Monday, March 26, 2007

What's in a name?


Welcome to my improv blog!

I suppose you’re wondering about the title “Something Like a Chicken Sandwich”. You may recognize it as a reference to the book “Something Like a Drug: An Unauthorized Oral History of Theatresports”, but why am I referencing that book and why a “chicken sandwich”?

While I first did improv in college with a group called Recess, I really cut my teeth as an improviser at Bay Area Theatresports, now BATS Improv. I owe the roots of my improv knowledge to Theatresports and Johnstonian theory. I’ve even had the pleasure of meeting the crazy cat, Keith Johnstone himself a few times.

So even though I’ve never actually read that book, I enjoy the reference to a chronicle of the origins of the improv theory that shaped me so.
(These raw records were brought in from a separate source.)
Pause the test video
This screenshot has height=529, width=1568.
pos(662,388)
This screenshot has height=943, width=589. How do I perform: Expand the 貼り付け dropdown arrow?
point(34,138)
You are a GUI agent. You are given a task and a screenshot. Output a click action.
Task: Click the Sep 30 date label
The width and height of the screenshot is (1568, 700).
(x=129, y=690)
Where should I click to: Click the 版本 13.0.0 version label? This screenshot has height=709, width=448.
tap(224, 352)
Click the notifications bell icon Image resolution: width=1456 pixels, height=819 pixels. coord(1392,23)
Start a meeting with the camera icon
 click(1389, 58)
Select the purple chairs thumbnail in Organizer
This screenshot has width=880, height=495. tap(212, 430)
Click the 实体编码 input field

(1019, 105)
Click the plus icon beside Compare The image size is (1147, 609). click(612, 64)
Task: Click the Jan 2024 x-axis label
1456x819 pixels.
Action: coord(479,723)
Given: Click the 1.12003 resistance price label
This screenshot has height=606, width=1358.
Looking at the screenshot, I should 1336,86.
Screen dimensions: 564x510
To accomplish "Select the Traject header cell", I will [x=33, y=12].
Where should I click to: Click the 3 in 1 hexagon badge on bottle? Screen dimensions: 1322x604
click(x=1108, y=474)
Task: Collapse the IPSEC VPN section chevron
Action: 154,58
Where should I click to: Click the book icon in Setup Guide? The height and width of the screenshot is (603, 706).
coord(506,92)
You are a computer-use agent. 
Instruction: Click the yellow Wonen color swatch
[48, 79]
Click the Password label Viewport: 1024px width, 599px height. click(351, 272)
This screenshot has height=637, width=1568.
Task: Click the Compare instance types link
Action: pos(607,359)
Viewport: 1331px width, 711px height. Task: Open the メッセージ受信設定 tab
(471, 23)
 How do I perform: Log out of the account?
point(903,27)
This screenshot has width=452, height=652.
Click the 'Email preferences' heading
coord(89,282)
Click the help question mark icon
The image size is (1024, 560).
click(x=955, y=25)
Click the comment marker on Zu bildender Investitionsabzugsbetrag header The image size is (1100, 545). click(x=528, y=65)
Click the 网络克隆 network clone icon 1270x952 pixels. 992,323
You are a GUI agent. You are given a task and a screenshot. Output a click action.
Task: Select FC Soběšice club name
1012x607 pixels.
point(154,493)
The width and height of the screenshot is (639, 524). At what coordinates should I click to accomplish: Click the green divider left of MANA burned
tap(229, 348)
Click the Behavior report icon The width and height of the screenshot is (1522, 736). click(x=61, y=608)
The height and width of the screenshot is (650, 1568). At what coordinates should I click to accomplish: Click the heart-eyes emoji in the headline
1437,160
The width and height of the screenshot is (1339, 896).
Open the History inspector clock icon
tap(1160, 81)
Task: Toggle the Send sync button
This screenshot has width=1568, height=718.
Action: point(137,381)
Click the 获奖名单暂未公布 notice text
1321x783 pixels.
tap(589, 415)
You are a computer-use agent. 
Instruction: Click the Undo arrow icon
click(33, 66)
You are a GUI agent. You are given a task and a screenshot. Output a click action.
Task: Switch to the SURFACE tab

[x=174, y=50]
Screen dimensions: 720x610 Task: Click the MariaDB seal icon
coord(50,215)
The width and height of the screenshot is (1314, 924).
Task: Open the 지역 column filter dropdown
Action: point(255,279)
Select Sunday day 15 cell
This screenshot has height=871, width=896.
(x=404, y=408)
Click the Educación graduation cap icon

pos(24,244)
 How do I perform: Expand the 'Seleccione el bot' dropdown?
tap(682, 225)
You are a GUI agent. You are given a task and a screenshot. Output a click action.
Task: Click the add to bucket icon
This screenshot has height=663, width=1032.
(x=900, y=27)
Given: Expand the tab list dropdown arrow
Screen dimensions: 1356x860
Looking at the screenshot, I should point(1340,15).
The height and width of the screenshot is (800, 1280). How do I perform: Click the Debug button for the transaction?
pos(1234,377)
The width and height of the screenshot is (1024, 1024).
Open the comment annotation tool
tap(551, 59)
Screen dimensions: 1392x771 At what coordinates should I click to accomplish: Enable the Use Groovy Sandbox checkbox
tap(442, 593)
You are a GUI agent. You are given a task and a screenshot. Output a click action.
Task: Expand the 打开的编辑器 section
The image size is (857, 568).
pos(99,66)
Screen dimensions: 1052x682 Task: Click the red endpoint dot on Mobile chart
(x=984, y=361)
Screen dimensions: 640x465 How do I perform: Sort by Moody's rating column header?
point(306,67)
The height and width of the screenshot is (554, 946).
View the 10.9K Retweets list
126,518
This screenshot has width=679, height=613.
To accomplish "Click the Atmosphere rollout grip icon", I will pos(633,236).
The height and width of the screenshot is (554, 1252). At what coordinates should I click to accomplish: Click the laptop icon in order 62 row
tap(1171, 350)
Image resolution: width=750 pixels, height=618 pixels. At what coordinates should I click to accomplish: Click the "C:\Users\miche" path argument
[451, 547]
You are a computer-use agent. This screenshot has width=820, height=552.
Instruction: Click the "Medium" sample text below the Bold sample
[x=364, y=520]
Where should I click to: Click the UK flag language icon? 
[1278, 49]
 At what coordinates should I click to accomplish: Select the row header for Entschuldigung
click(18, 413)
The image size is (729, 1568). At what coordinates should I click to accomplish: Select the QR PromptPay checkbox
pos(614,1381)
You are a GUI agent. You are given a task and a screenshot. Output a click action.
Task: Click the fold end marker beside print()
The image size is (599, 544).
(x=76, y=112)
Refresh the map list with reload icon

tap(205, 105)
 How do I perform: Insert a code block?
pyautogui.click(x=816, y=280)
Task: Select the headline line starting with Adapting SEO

As for “chicken sandwich”, when those of us that founded Un-Scripted first started meeting to form the organization, we didn’t have a name. We didn’t want to choose a name until we had a better sense of who were as an organization, so in the meantime we used the working title of “Chicken Sandwich”.

Why?

My sister and I have long used the term “Chicken Sandwich” to refer to anything we don’t want to name directly for fear of jinxing it. Sort of a superstitious place holder of sorts. For instance: when watching a baseball game, if the pitcher is throwing a no-hitter, you would say “the pitcher is throwing a chicken sandwich”, because as soon as you say the words “no-hitter” aloud, the pitcher will invariably give up a hit. Baseball is a superstitious sport, almost as superstitious as the world of theatre.

So we called ourselves Chicken Sandwich with the understanding that the name could not, under any circumstance, become the name of the company. Where did the name Un-Scripted eventually come from?

Well that’s a story for another posting.

But if we ever write a book about the origins of Un-Scripted and “Un-Scriptonian Improv Theory”, I’d like to call it “Something Like a Chicken Sandwich.”